Following WW2, the Grand Gebeily Hotel enjoyed a revival, becoming renowned for its evening entertainment – singers, concerts, ballroom dancing, tea-parties, tennis, gambling … even the garden outside was at one stage enlarged to accommodate a pool with rowing boats.
It was the golden era – Grand Hotel Gebeily was the first venue to host the incredible Egyptian artist Oum Kalthoum outside of her motherland. Farid al-Atrash and Abdel-Halim Hafez, among many famous names, performed at this illustrious location.
The restaurant served French cuisine, guests sipped champagne on the terrace, the hotel welcomed royalty and heads of state from around the world.
Once again, this success was short-lived.

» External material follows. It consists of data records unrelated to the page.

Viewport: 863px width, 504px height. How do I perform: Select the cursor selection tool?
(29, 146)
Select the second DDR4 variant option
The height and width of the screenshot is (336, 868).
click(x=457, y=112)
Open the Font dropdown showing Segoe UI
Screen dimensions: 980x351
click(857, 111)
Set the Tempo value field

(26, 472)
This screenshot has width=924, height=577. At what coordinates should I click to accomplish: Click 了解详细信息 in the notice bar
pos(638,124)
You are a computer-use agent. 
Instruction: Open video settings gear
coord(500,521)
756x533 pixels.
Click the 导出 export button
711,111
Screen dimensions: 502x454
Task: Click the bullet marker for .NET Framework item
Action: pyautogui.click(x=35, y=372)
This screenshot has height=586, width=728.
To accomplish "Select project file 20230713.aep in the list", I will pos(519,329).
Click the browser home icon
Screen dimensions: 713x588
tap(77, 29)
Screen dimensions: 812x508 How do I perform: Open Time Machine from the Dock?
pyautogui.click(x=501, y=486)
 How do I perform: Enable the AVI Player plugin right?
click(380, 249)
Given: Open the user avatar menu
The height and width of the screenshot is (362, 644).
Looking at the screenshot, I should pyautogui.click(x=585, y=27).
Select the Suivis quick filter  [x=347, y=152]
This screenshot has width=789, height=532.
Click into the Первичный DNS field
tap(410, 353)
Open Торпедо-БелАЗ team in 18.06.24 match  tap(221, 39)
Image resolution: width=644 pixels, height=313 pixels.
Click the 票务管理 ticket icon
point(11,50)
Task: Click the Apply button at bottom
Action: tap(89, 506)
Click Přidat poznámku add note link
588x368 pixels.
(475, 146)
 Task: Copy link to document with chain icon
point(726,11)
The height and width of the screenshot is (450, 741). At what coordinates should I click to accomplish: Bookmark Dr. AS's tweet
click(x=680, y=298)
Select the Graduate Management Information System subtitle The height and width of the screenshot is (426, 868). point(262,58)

Hotel Gebeily was forced to close down once again following the start of the Lebanese Civil War.
Ultimately, this took its toll and the Gebeilys sold the hotel. Repairs would have been too costly, it was no longer profitable to open continuously as in the past, and operating costs had become prohibitive. It is said that personal threats from militias forced the family to sell for a fraction of its worth.
Aley’s Ghraizi family bought the historic property in 1977. Strangely, they repurposed the annex of the hotel as a school, remnants of which can still be seen on the site, with colorful walls painted with flowers.
The Ghraizis, too, however were plagued by financial woes and were unable to make loan repayments. The Grand Hotel Aley was then seized by the Central Bank, and left for sale under auction for several years.
The hotel was sold to Nadim Makarem in the summer of 2016. At the time, there were rumours that the Hotel Gebeily would be restored to its former glory and re-opened – that has yet to happen, but Aley is ever hopeful of the renaissance of its famous landmark.